The author of The Salt Path has defended her memoir against “devastating” allegations that parts of it were fabricated, stating that she has had “vitriol poured on me from all quarters” since the reports emerged last week.
Raynor Winn, 63, has described the days since The Observer newspaper published their investigation as the “hardest” of her life, calling the accusations that her husband made up his illness “heartbreaking”.
The author’s much-loved 2018 book tells how she and her husband, Moth, walked the South West Coast Path, a gruelling journey of 630 miles, after a string of private tragedies including the loss of their home in Wales and Moth being diagnosed with a neurological condition.
The Salt Path was a publishing hit, selling 2 million copies and winning Winn legions of fans. Its success prompted two sequels – The Wild Silence (2020) and Landlines (2022) – as well as a film adaptation starring Gillian Anderson and Jason Isaacs released in May.
On Sunday (6 July), The Observer published an investigation raising serious doubts over the accuracy of her memoir, including the veracity of Moth’s corticobasal degeneration (CBD), a rare and incurable neurological condition said to be both degenerative and terminal.
The investigation also said that the couple’s legal names are Sally and Timothy Walker, claiming they had misrepresented how they lost their home, which, according to Winn, was due to a bad business investment.
The Observer, however, reported that the couple lost their home after Winn allegedly defrauded her employer of £64,000 in 2008, which she apparently attempted to repay after taking out a loan from a relative.
They allegedly accrued over £100,000 in debt to a relative, which was secured against their home, a 17th century farmhouse in the Welsh countryside that was eventually repossessed. Contrary to being homeless, the report suggested the couple owned land in France at the time of their walk.
Writing on her website on Wednesday night (9 July), Winn said she was “truly sorry” for “mistakes” made while working with her former employer, Martin Hemmings, “in the years before the economic crash of 2008”.
“For me it was a pressured time. It was also a time when mistakes were being made in the business,” she wrote. “Any mistakes I made during the years in that office, I deeply regret and I am truly sorry.” Winn gave no further details about the allegations of theft.
Winn said that the dispute involving Hemmings is not the court case referred to in The Salt Path and it was not the reason they lost their home.

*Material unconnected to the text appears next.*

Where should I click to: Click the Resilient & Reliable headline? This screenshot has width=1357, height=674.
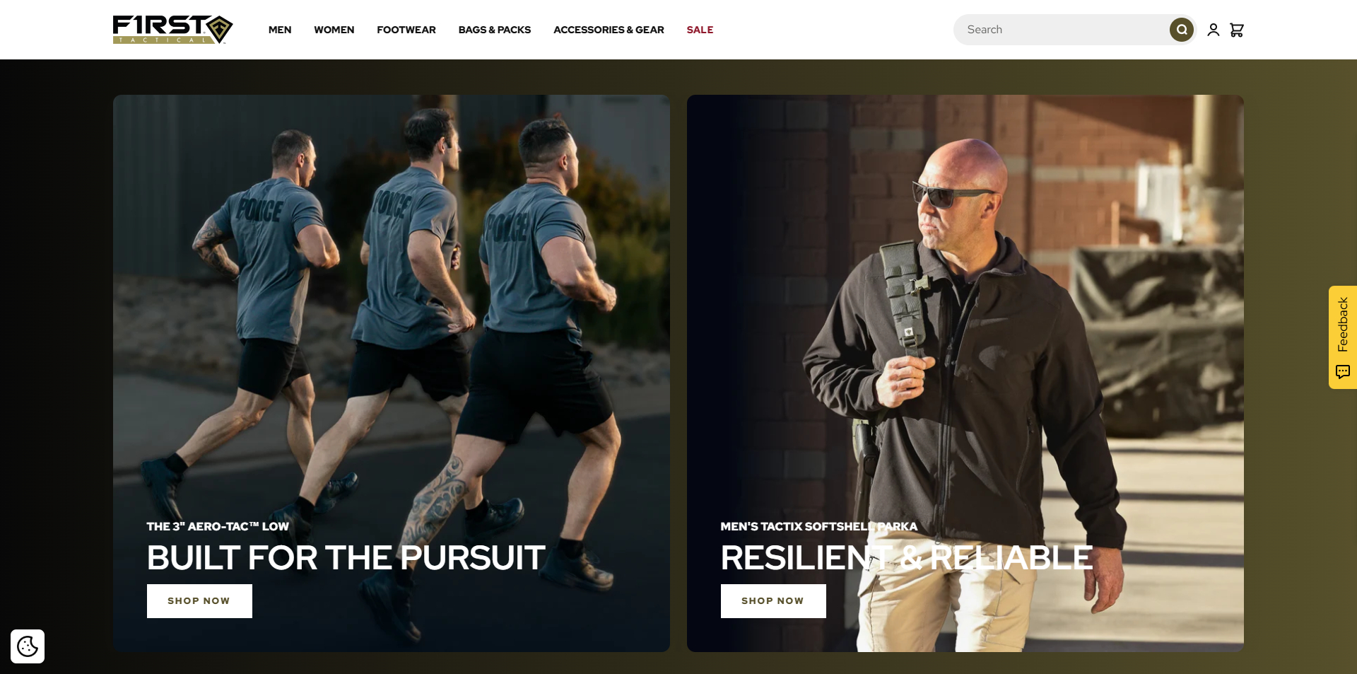(x=907, y=558)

As to the allegations over Moth’s CBS diagnosis, Winn called them “the most heartbreaking” of all.
She shared photographs of redacted clinic letters, addressed to Timothy Walker, that appear to show that he is “treated for CBD/S and has been for many years”.
In one letter, dated 2015, a consultant neurologist wrote that Moth could be “very mildly” affected by the condition, with a separate consultant neurologist in another letter describing his case as “unusual”.
“The clinical course in this case has been so atypical that we shouldn’t discount any possibility. His clinical story has been unique,” the doctor wrote.
Alongside the photos, Winn added: “As I’ve explained many times in my books, we will always be grateful that Moth’s version of CBS is indolent, its slow progression has allowed us time to discover how walking helps him. Others aren’t so lucky.”

PSPA, a charity that supports people with CBD, said it “terminated” its relationship with the family in light of The Observer investigation.
“The last few days have been some of the hardest of my life,” Winn wrote. “Heartbreaking accusations that Moth has made up his illness have been made, leaving us devastated.”
She explained the differences in names by stating that she had long been known as Raynor because she disliked her name Sally Ann, and Moth was simply short for Timothy.
Winn called The Observer article “grotesquely unfair” and “highly misleading”, adding that it “seeks to systematically pick apart my life”.

Winn said: “The Salt Path is about what happened to Moth and me, after we lost our home and found ourselves homeless on the headlands of the south-west.
“It’s not about every event or moment in our lives, but rather about a capsule of time when our lives moved from a place of complete despair to a place of hope.
“The journey held within those pages is one of salt and weather, of pain and possibility. And I can’t allow any more doubt to be cast on the validity of those memories, or the joy they have given so many.”
The Salt Path’s publisher Penguin said that it "undertook all the necessary due diligence” before publishing Winn’s book in 2018.
Producers of the film, released in the UK only weeks ago, have said they had no knowledge of the concerns.